Thanks for the explanation @davepagurek! I'm enjoying learning about how the reference is built.

When we make a build of p5, parameterData.json gets rewritten automatically from the docs when npm run docs is called

That makes more sense. It'd be a maintenance problem if parameterData.json had to be set manually. I was a bit confused since I thought I saw manual commits that had been made to it, and also because some of the entries didn't seem to match the code... But maybe the commits were due to npm run docs, and I think the mismatch I perceived was because I was looking at an old version of the file 😅

We'll likely also have to make an accompanying website issue too so that the syntax section of the reference looks like createVector(...components) instead of createVector(components)

Oh, I see.

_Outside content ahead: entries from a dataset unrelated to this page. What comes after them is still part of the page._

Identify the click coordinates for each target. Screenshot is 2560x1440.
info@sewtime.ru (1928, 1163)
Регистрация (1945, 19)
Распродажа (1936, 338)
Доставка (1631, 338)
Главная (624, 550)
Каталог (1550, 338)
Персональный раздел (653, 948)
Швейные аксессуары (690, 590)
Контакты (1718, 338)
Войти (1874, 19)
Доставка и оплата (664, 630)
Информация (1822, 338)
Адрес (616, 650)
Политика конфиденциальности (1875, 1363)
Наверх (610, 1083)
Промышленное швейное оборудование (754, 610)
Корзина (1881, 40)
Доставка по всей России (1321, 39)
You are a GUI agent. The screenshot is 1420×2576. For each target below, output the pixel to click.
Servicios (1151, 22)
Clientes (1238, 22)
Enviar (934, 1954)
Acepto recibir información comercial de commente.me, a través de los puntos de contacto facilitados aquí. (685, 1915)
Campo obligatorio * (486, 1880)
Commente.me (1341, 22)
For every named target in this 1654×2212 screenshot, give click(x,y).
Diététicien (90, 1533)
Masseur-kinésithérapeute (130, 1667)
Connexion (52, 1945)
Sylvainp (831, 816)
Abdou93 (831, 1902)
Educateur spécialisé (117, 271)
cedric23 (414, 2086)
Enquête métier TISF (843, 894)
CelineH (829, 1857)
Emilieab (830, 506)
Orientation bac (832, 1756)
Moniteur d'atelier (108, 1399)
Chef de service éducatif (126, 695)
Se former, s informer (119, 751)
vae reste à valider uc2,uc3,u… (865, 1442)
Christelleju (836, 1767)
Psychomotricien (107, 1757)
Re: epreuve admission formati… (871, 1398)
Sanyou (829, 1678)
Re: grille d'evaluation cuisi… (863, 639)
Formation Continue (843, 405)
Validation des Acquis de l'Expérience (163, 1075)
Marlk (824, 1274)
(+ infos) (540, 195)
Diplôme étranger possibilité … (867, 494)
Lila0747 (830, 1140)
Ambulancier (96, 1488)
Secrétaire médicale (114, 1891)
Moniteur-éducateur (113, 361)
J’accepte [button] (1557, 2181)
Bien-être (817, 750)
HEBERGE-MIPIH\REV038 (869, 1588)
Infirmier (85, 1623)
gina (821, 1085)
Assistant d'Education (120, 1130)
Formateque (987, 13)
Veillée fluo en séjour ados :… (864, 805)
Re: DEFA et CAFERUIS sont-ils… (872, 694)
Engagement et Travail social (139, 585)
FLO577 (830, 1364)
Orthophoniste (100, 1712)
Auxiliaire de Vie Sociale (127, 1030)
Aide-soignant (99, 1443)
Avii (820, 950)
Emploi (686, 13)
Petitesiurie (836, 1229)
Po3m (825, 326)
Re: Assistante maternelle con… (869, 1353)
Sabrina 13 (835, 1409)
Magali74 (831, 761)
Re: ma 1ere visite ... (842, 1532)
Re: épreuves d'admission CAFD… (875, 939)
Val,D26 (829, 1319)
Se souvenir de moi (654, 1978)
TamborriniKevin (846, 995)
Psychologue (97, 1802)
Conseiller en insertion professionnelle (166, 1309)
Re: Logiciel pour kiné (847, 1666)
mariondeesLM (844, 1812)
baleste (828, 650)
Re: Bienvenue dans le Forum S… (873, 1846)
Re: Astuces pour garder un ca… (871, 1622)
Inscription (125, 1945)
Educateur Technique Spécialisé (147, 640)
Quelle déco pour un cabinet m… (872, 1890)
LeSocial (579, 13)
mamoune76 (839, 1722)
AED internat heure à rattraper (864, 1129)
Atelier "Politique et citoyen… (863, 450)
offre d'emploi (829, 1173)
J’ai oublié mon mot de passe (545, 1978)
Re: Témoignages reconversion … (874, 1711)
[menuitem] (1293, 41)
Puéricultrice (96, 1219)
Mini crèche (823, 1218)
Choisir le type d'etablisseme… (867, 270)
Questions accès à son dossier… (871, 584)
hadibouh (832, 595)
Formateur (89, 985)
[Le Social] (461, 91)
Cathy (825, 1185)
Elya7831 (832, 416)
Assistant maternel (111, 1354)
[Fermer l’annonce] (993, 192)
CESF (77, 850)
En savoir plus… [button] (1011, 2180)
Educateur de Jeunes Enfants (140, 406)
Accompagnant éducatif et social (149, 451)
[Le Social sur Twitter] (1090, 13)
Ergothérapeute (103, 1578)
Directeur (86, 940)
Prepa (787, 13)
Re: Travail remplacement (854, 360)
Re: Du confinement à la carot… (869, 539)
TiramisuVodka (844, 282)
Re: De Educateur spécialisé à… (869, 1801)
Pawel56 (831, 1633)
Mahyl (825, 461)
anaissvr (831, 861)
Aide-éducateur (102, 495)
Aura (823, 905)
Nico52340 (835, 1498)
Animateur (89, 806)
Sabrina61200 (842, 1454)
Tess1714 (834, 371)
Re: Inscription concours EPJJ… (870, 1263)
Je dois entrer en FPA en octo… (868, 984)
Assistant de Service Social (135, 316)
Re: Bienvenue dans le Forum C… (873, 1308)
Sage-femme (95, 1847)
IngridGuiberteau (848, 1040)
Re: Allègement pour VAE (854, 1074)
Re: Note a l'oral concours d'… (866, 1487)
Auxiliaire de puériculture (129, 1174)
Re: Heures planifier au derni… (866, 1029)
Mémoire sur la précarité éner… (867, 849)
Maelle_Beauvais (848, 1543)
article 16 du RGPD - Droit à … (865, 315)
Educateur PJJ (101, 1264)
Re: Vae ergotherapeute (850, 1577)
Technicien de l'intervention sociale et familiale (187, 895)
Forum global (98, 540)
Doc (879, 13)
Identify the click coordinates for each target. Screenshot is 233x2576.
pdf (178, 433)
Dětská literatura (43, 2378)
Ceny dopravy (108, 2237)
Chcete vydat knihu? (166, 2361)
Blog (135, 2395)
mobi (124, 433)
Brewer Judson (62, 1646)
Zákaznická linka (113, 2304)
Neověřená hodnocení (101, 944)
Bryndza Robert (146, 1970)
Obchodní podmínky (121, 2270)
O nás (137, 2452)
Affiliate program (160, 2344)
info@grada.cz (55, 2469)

That'd definitely be better. It might be a bit confusing, though? For beginners looking to use a simple function like max(), it'd be good if we don't assume familiarity with rest parameters or spread syntax. Also, users often wouldn't call the function with spread syntax. So this approach would require having an accurate parameter description, in order to explain that any number of individual parameters can be passed in. That's workable, but as a reference-wide approach, it'd be hard to enforce good parameter descriptions all the time.

Could we get it to look like createVector(x1, x2, ..., xn)? That's similar to how MDN documents variadic functions like Math.max(). They replace ..., with /*...,*/ so that it's valid syntax, but I think that might be a bit more complicated for beginners. We already use brackets to indicate optional parameters, which isn't valid syntax; that might not be a very good argument by itself, but I don't think there's much room for misinterpretation with an uncommented ellipsis. (It couldn't be a rest parameter or a spread operator in this context.)